^
I'll let you know later on tonight if any of the band shows up at Mick's gig.
Very good Drowned In Sound Mick interview, here's the Polly bit here:
"A peace, that is, which has resulted in a record about war and a record about death released within a couple months of one another, but let’s not get all psychoanalytical about it. As many critics argued, Polly Harvey’s majestic Let England Shake is all aquiver with a musical energy at odds with its subject matter. And it’s obvious that Mick’s work as multi-instrumentalist backing-singing co-producer on that record (and the subsequent PJ Harvey tour) has re-energised him as a musician – and given him the opportunity to slot back into the kind of collaborative role he thrives in. He’s more willing to talk about PJ’s record than he is his own.
"The concerts have just been amazing," he says, suddenly rather serious. "I can honestly say that the recent shows with Polly have been the most challenging and rewarding thing I’ve done as a musician playing in a band situation for a long time. What’s required of me is very challenging up there, all the singing that’s on the album, we’re just singing all night, us guys.

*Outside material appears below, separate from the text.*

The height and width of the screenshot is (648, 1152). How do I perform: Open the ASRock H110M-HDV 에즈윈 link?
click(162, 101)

I think the last four songs of the set, as it was recently, I sang all those songs from start to finish. With the last one I sang the first verse myself, and the other ones I’m singing with Polly in unison through the whole song. And playing piano and stuff – and I’m like, fumble-fingers…"

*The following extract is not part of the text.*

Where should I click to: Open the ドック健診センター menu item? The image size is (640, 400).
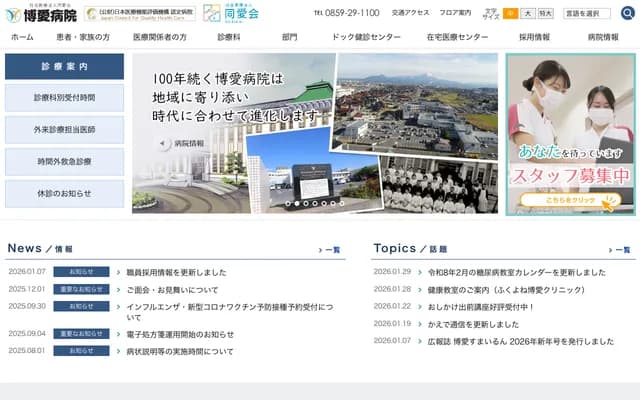(x=365, y=37)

It quickly becomes apparent that there’s a lot of Mick Harvey, both personal and musical, in Let England Shake. He and Polly Jean researched it together ("we went on trips to the Imperial War Museum and places in Australia") for a start. I ask if the album’s focus on the Anglo-Australian Gallipoli campaign is a reflection of the two Harveys’ respective nationalities, but he’s generally unconvinced by the idea that the record is about specific national identities at all, interestingly:
"Certainly the English press have taken a very strong angle about it being English, but I think what’s important is that she’s speaking out of the voices of other people, really, and using them to get to universal ideas about patriotism and nation. I think she found the [Anglo-Australian] connection by coincidence, it’s kind of incidental that she used things about Gallipoli – they were simply the things that gave her an avenue into the ideas. That gave her strong feelings about the things she could adopt and write about."

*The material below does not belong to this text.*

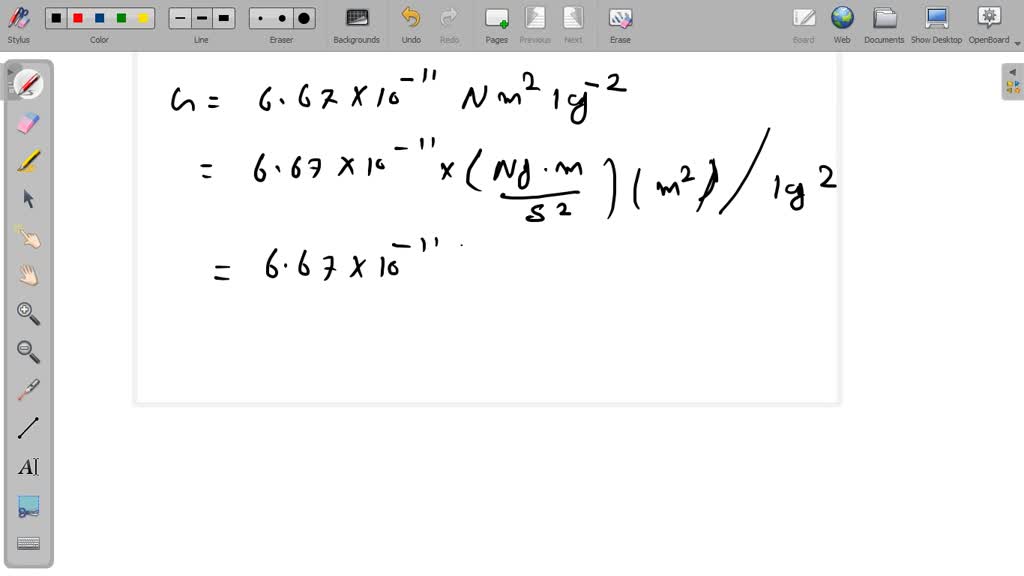
Task: Show the virtual keyboard
Action: 27,542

This quality of insight is, undoubtedly, the product of a form of partnership that goes far beyond two like-minded musicians simply playing their instruments together. But then, collaboration is Mick’s life’s work. Despite the fact that we’re supposed to be talking about his new solo record, he keeps repeating "I’m not normally a songwriter," and so I figure I might as well try to get to the heart of what it is about collaboration that so catalyses his musical energies. Not an easy question to answer, apparently."